(Stored data)
Content starts
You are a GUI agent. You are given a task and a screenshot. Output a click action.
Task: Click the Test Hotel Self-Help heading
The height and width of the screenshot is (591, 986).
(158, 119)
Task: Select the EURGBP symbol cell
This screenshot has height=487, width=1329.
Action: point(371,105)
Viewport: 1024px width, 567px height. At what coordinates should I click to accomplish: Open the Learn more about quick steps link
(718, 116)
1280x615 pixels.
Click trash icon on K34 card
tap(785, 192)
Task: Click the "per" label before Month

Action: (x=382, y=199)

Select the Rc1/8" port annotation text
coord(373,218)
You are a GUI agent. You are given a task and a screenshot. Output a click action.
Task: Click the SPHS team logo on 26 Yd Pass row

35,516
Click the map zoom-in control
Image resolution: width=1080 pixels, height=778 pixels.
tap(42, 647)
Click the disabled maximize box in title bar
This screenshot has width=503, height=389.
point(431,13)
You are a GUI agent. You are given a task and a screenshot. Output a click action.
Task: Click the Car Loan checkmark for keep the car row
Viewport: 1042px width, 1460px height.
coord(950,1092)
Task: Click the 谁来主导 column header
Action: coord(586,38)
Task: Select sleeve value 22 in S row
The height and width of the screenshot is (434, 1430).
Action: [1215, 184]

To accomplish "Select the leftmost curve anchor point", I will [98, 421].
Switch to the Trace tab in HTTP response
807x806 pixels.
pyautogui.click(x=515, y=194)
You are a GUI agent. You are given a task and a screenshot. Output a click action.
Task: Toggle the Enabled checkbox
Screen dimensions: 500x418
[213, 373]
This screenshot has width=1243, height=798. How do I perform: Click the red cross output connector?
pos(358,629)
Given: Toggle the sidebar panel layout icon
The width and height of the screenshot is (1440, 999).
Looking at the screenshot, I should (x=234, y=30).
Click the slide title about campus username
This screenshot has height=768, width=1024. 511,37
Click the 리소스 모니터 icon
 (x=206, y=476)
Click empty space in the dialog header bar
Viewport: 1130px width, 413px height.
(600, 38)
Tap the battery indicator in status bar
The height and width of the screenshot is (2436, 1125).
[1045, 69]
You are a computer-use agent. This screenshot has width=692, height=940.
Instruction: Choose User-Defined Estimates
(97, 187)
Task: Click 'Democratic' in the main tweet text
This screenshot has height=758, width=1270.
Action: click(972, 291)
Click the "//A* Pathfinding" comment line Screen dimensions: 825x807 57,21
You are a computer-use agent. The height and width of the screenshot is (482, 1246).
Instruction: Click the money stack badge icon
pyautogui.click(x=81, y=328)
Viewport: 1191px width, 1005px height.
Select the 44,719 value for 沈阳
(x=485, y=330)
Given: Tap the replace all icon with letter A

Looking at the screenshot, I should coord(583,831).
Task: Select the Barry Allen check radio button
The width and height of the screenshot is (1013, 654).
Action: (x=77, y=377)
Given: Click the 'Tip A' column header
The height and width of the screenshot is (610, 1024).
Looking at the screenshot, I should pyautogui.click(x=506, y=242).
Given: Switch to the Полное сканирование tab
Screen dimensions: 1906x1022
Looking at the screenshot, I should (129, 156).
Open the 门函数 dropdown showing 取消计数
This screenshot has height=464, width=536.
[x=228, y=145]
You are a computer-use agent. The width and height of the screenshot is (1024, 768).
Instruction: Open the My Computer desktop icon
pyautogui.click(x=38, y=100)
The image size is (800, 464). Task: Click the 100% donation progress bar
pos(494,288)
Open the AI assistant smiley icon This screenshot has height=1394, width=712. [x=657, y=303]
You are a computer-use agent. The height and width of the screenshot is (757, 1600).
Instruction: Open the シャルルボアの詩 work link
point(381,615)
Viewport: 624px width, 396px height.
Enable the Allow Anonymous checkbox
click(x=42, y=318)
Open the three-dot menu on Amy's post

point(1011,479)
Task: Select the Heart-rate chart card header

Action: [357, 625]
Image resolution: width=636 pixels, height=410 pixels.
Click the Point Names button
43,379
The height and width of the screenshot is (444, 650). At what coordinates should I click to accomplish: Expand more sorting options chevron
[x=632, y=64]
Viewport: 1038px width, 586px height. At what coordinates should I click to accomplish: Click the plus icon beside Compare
Content ends
◆ TASK TO CARRY OUT ◆
What lines in the records contain the word "Toggle"? Return each one.

◆ RESULT ◆
Task: Toggle the Enabled checkbox
Given: Toggle the sidebar panel layout icon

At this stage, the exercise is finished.